# [Your goal]
Reproduce the lines below, starting with the one containing "Student [676, 495]" and ending with the one containing "calculated [354, 545]", both included.

# [Extracted entries]
==========

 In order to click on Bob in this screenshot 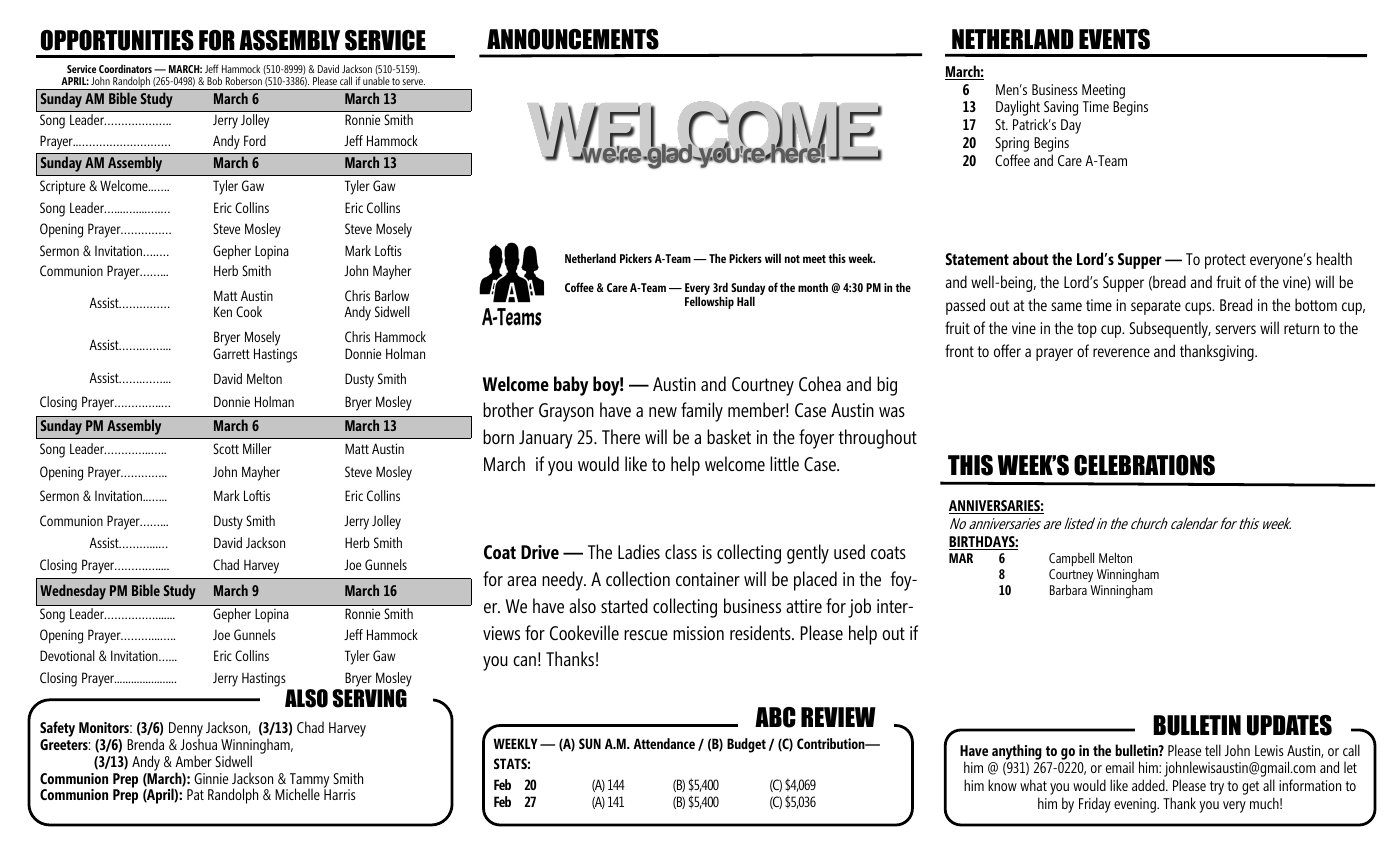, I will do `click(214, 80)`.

==========

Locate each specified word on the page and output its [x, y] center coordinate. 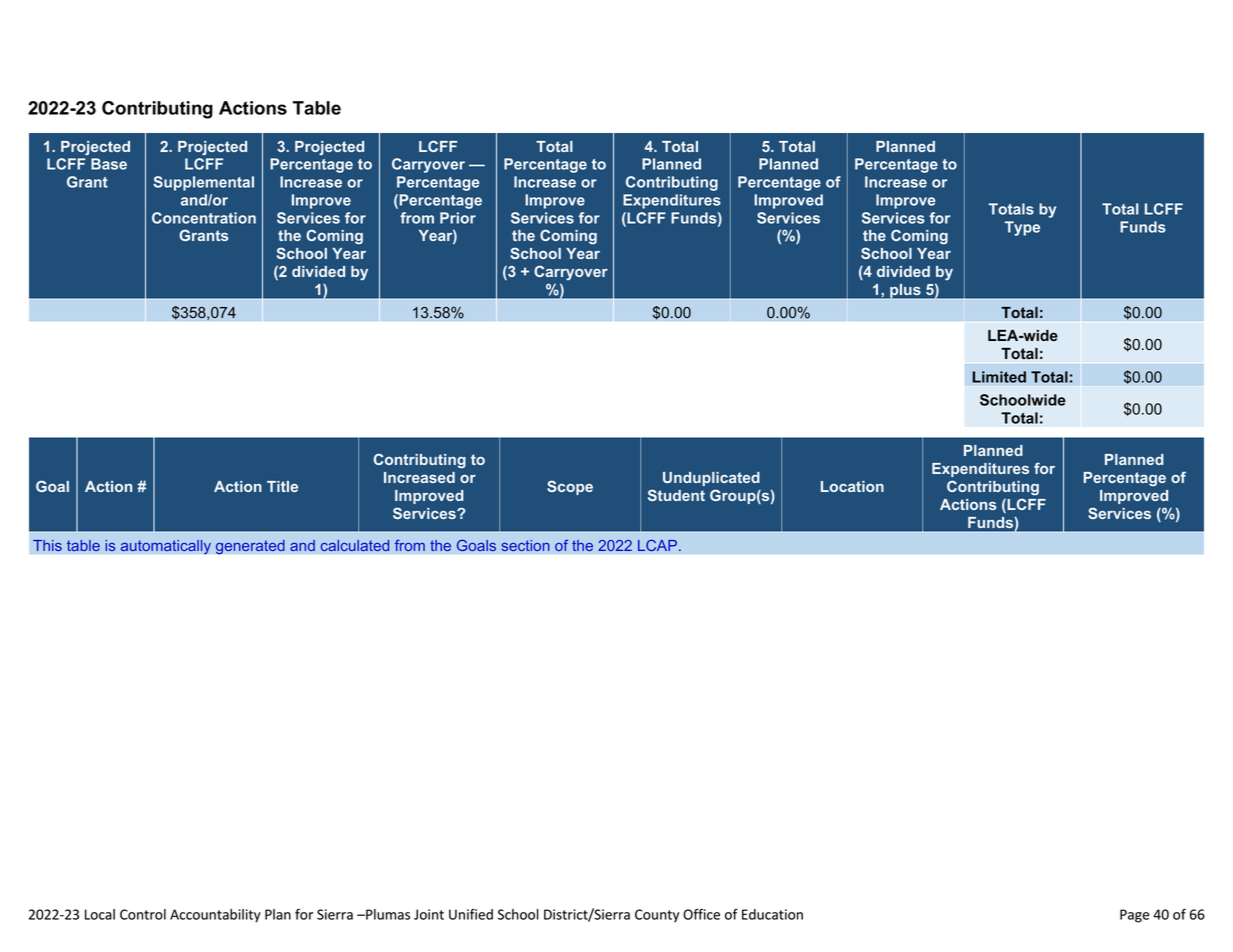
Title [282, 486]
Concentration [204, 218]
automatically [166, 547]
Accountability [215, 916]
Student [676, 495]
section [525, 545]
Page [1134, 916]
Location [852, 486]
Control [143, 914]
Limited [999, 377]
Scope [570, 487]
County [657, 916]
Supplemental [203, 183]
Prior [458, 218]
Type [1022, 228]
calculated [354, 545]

==========

# [Expected output]
Student [676, 495]
section [525, 545]
Page [1134, 916]
Location [852, 486]
Control [143, 914]
Limited [999, 377]
Scope [570, 487]
County [657, 916]
Supplemental [203, 183]
Prior [458, 218]
Type [1022, 228]
calculated [354, 545]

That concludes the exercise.